CLI Examples
Practical examples of common DroneDB CLI workflows.
Glob Patterns
ddb accepts shell-style glob patterns wherever a path or list of paths is expected:
| Pattern | Matches |
|---|---|
*.JPG | All .JPG files in the current directory |
images/*.tif | All .tif files directly under images/ |
**/*.las | All .las files recursively |
images/**/* | All files under images/, recursively |
images/ | The directory itself plus everything under it |
Some shells (POSIX shells, PowerShell) expand globs before passing them to ddb. Quote the pattern (e.g., '**/*.JPG') if you want ddb to handle the expansion.
Sharing Datasets
Share images to Hub or a self-hosted Registry:
# Share to Hub (default)
ddb share *.JPG
# Share to a specific server
ddb share *.JPG -s http://localhost:5000
# Share with a specific tag
ddb share *.JPG -t my-org/my-dataset
Tags follow the format: [server]/organization/dataset (server is optional).

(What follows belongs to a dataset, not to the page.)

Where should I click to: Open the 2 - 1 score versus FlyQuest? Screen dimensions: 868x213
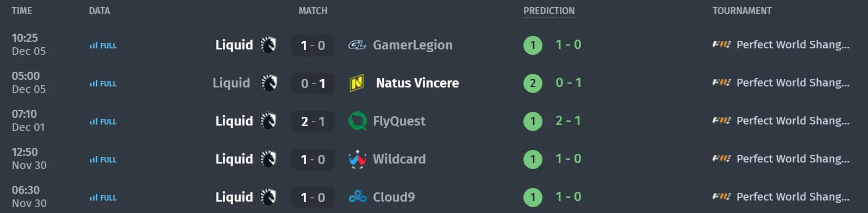coord(313,121)
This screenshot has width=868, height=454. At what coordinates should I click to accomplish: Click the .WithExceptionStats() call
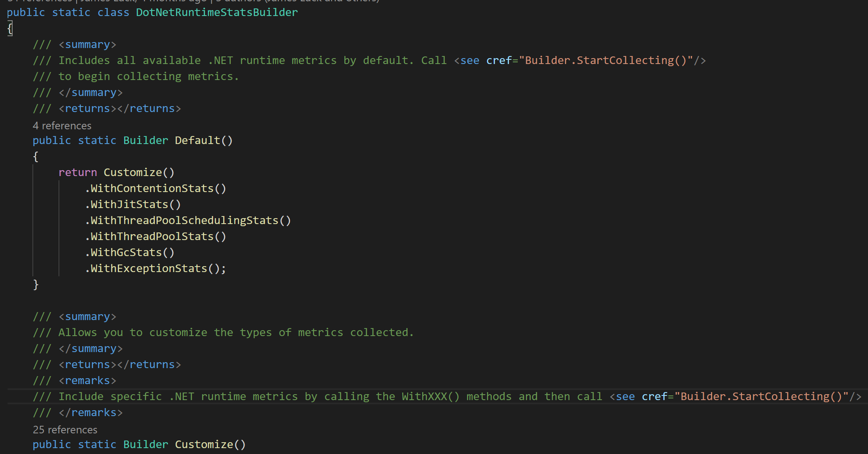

Clone, Edit, and Push Workflow
Clone an existing dataset, make modifications offline, then sync back:
# 1. Clone a dataset from Hub
ddb clone pierotofy/brighton-beach
# 2. Add new files
cd brighton-beach/
ddb add README.md new_photos/*.JPG
# 3. Push changes back
ddb push
# 4. (Optional) Change destination tag
ddb tag http://localhost:5000/my-org/brighton-copy
ddb push
Metadata Management
Store custom JSON metadata on files or the entire dataset:
# Dataset-level metadata
ddb meta set pilot '{"name": "John Smith"}'
ddb meta get pilot --format json
# File-level metadata
ddb add photo.JPG
ddb meta add comments '{"text": "Nice one!", "author": "John S."}' -p photo.JPG
ddb meta get comments -p photo.JPG --format json
Plural keys (ending with s) are treated as lists; singular keys are single objects. Metadata is synced on push/pull.
Multispectral Workflow
A typical flow for multispectral survey data processed with OpenDroneMap:
# 1. Index the original raw captures
ddb add images/
# 2. Merge per-band orthophotos from ODM output
ddb merge-multispectral \
-o odm_orthophoto/multispectral.tif \
odm_orthophoto/odm_orthophoto_blue.tif \
odm_orthophoto/odm_orthophoto_green.tif \
odm_orthophoto/odm_orthophoto_red.tif \
odm_orthophoto/odm_orthophoto_nir.tif \
odm_orthophoto/odm_orthophoto_rededge.tif
# 3. Mask border pixels
ddb mask odm_orthophoto/multispectral.tif
# 4. Add the merged result to the index
ddb add odm_orthophoto/multispectral_masked.tif
# 5. Share or push to Hub
ddb push
Terrain Analytics
Generate contour lines
# Contours every 10 m, simplified to 1 m
ddb contour dem.tif -o contours.geojson -i 10 -s 1
# 20 evenly spaced levels
ddb contour dem.tif -o contours.geojson -n 20
Mask orthophoto borders
# Remove black borders
ddb mask orthophoto.tif
# Custom tolerance and output
ddb mask orthophoto.tif -o output.tif
# Search for white borders
ddb mask orthophoto.tif -w
Align rasters to a reference
Correct georeferencing offsets by aligning to a more accurate reference:
# Similarity transform (default: translation + rotation + scale)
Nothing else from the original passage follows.